Sous le pavé, les fleurs

Cédric Ansart et Emmanuel Boutefeu explorent une nouvelle manière d’aménager les trottoirs de nos villes par le développement de petits espaces végétalisés. Ils montrent ainsi que les fleurs de bitume transforment les lignes de partage entre les espaces public et privé de nos trottoirs.


Dossier : Nature(s) en ville

Depuis quelques années, des fleurs et des plantes grimpantes font irruption sur les trottoirs et les pieds d’immeubles. Ce fleurissement résulte d’opérations de reconquête des rues menées à l’initiative des riverains, de petits groupes de militants, d’artistes et plasticiens (Coloco 2012), ou des conseils de quartiers prônant le jardinage autogéré pour sensibiliser les habitants sur la place accordée au végétal en ville. Des jardins de rue sont ainsi labellisés, appelés « micro-implantations florales » à Lyon, « jardins linéaires » à Lille, « Embellissons nos murs » à Rennes, « Verdissez vos façades » à Strasbourg. Ces petits espaces verts modifient radicalement la physionomie des rues et génèrent des impacts insoupçonnés. Dès lors que les trottoirs s’ornent de jardins de devant, de cours sur rue, de retraits d’alignements végétalisés, les ambiances, les échelles et les usages de la rue sont profondément modifiés. Les pratiques des agents municipaux se sont aussi renouvelées.

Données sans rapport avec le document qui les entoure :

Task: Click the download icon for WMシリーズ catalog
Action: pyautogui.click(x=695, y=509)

Les plantes animent le trottoir. (cc) Emmanuel Boutefeu

La révolution verte des services techniques municipaux

Aujourd’hui, certains services gestionnaires explorent de nouvelles pistes de conception et d’entretien des espaces publics. Ces interventions se veulent une réponse pertinente face aux contraintes techniques et aux critiques récurrentes concernant la banalisation des espaces publics : d’une part, les espaces verts seraient trop standardisés et aseptisés ; d’autre part, les questions relatives à l’environnement, au bien-être et à la santé remettent en cause les modes d’entretien traditionnel. Ainsi, le simple désherbage des trottoirs s’avère un casse-tête (Menozzi et al. 2011). La moindre fissure au pied d’une façade, la plus petite anfractuosité d’un enrobé ouvrent la porte à des plantes opportunistes, aux espèces indésirables et aux fleurs sauvages. Plus de 240 espèces végétales sont, en effet, capables de coloniser les rues des villes et villages de France : les friches, les pieds d’arbres, les toits, les murs (Machon 2012). Cette flore spontanée trouve en ville le gîte et le couvert et profite de nos moyens de transport pour disperser leurs graines.

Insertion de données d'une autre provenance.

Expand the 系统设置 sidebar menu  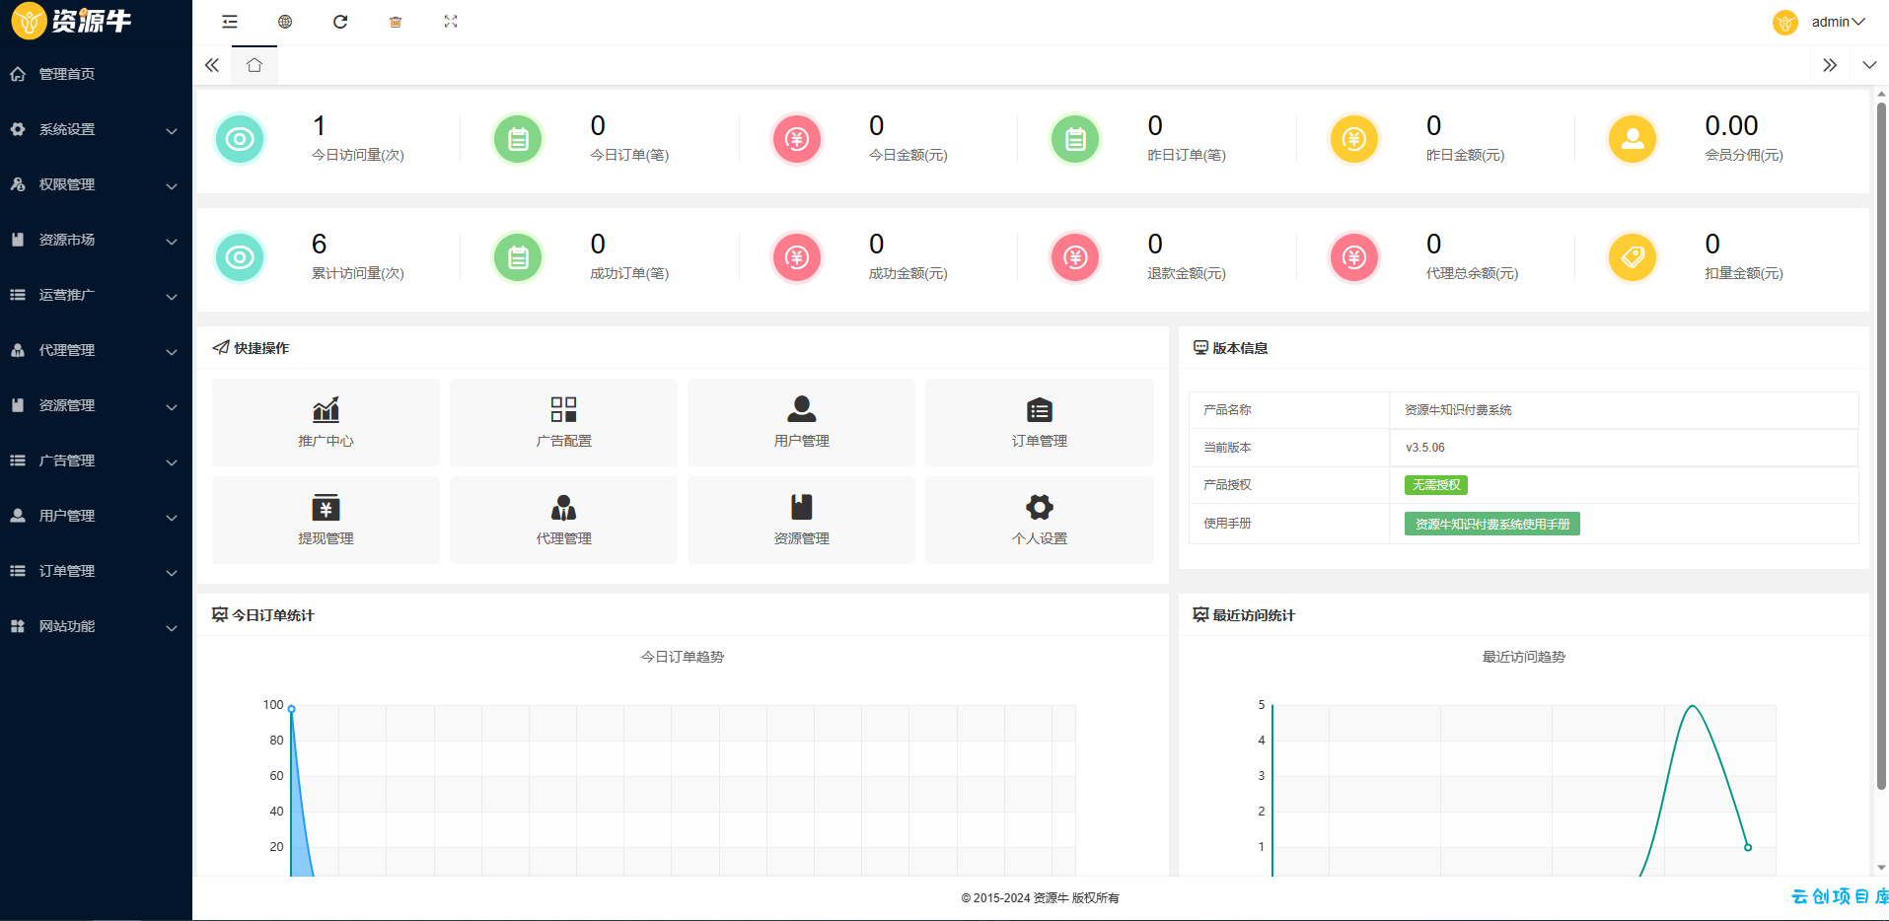tap(96, 129)
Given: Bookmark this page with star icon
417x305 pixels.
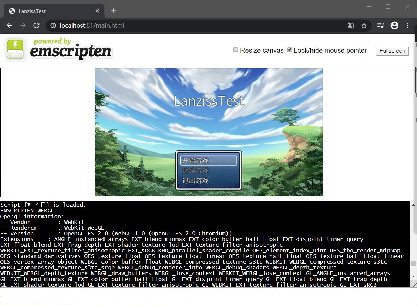Looking at the screenshot, I should coord(364,25).
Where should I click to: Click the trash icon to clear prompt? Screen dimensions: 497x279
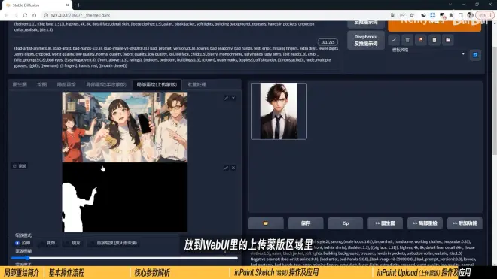(407, 40)
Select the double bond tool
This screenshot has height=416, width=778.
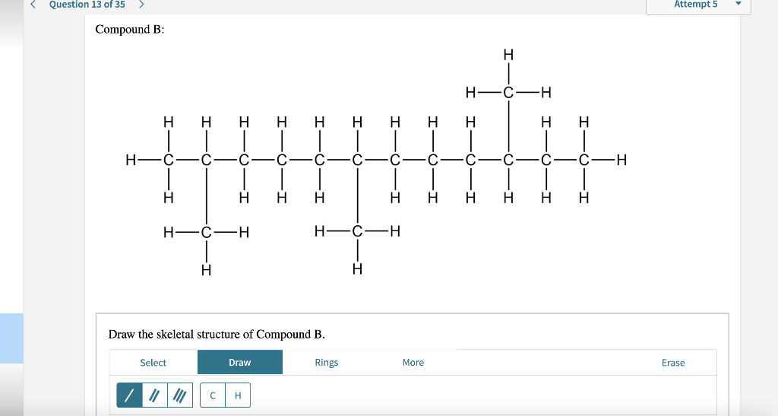point(155,395)
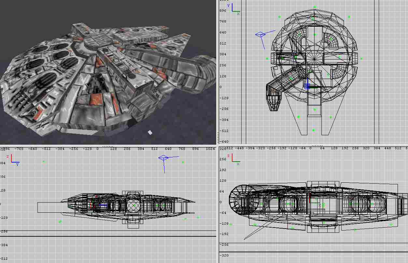Grab splitter handle above front XZ viewport
This screenshot has height=263, width=408.
317,145
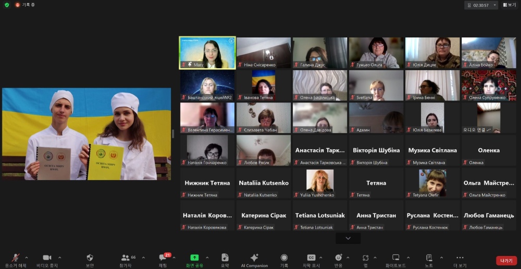Open the More (더 보기) menu
The width and height of the screenshot is (521, 269).
click(460, 258)

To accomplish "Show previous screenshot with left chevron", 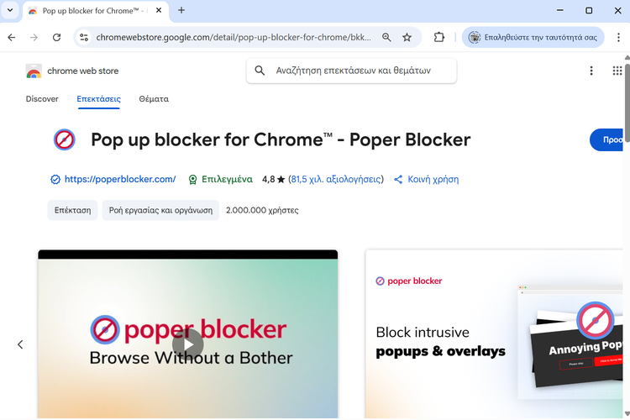I will (20, 344).

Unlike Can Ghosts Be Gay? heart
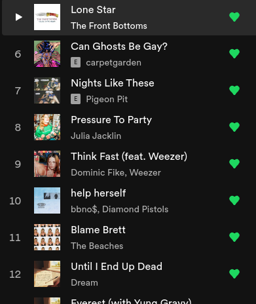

Pour beaucoup, ces herbes folles trahissent un défaut manifeste d’entretien pour lequel le désherbage chimique ne constitue plus une solution durable. Depuis le milieu des années 2000, l’essor de la gestion différenciée des espaces verts, conjuguée à des systèmes de management environnemental (certification ISO 14001), et à la montée en puissance des associations de défense du cadre de vie (Grenelle de l’environnement, plan Écophyto 2018) ont bouleversé la stratégie de désherbage des collectivités. C’est ainsi que des villes comme Rennes, Lyon, Lille, Versailles ou Paris ont décidé d’expérimenter le fleurissement des trottoirs et des pieds de murs. « Planter plutôt que désherber » et « remplacer des herbes subies par des plantes choisies » sont les nouveaux défis des gestionnaires de la voirie.

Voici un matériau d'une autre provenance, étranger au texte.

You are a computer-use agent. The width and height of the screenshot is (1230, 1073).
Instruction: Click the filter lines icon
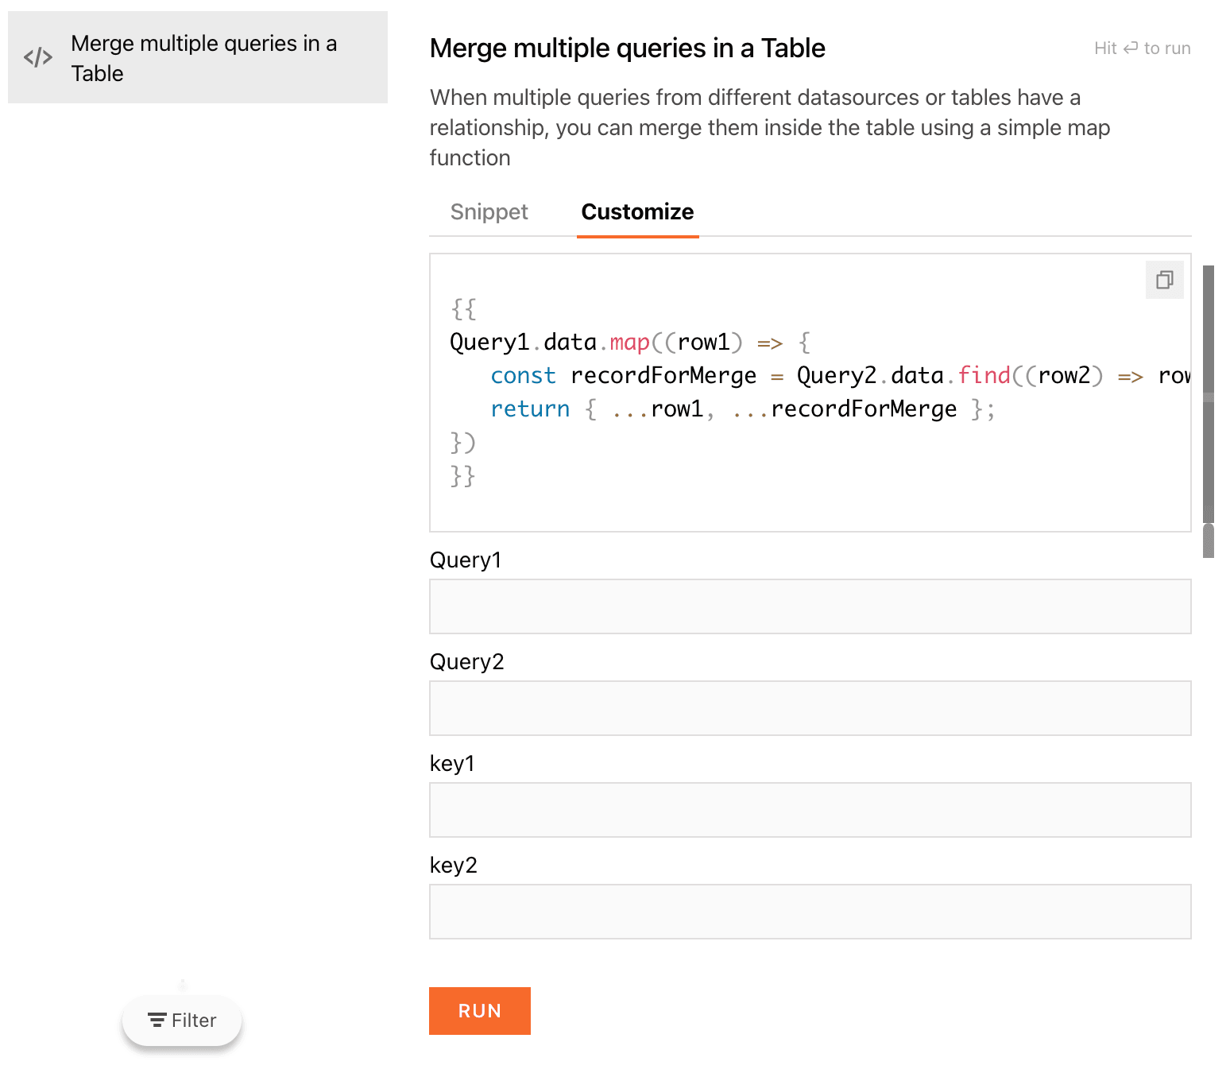coord(157,1020)
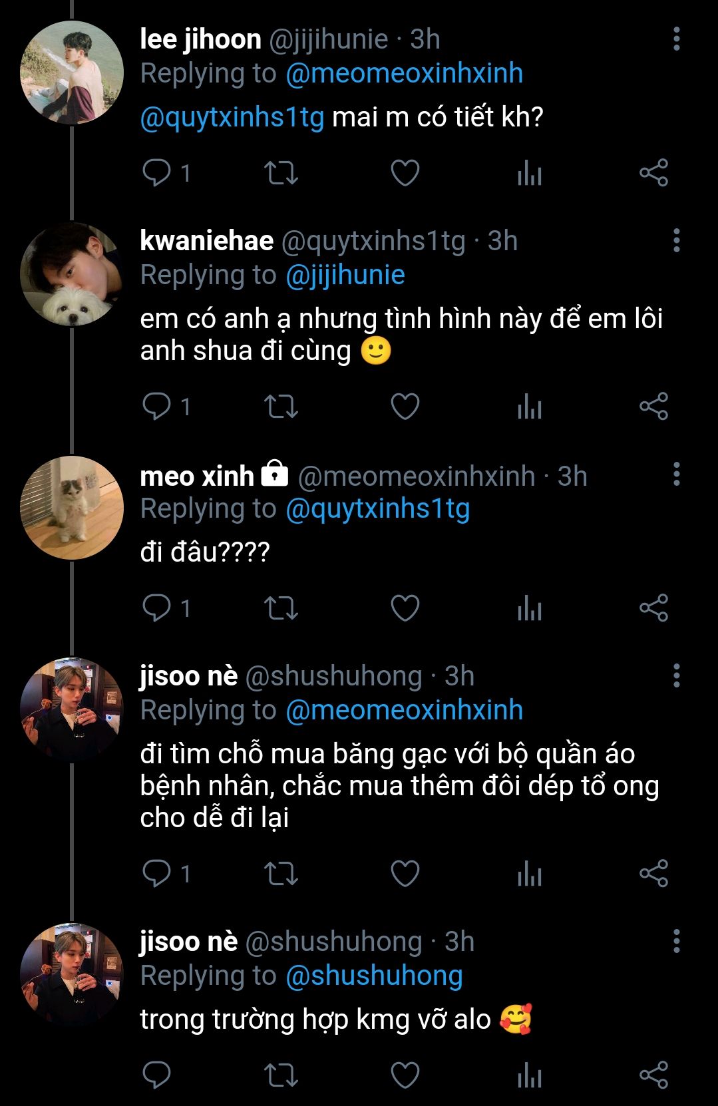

L’objectif est d’installer une végétation pérenne en lieu et place de surfaces minéralisées, afin de réduire la diffusion de polluants à la source et de diminuer les interventions humaines coûteuses et fastidieuses : l’arrachage manuel, le binage, le désherbage thermique. Beaucoup de villes ont mis en place une gestion « zéro phyto » de leurs espaces verts, même si quelques traitements spécifiques sont encore utilisés dans les serres municipales. Le témoignage de Cathy Biass-Morin (2011), directrice du service des espaces verts de la ville de Versailles résume cette nouvelle doctrine :

« Dès que nous apercevons une touffe de mauvaises herbes sur un pied de mur, au lieu de l’enlever ponctuellement, nous avons, au contraire, décidé de végétaliser l’ensemble de l’alignement de la rue, pour obtenir un effet paysager et une belle qualité de fleurissement tout du long. Au final, nous passons tout au plus trois fois par an, une à deux fois pour tailler les fleurs fanées et une pour désherber manuellement. »

D’autres services font preuve de pédagogie pour valoriser la biodiversité, mobilisant les riverains volontaires pour qu’ils installent et gèrent eux-mêmes une nature jardinée, horticole, sauvage ou champêtre dans leur rue.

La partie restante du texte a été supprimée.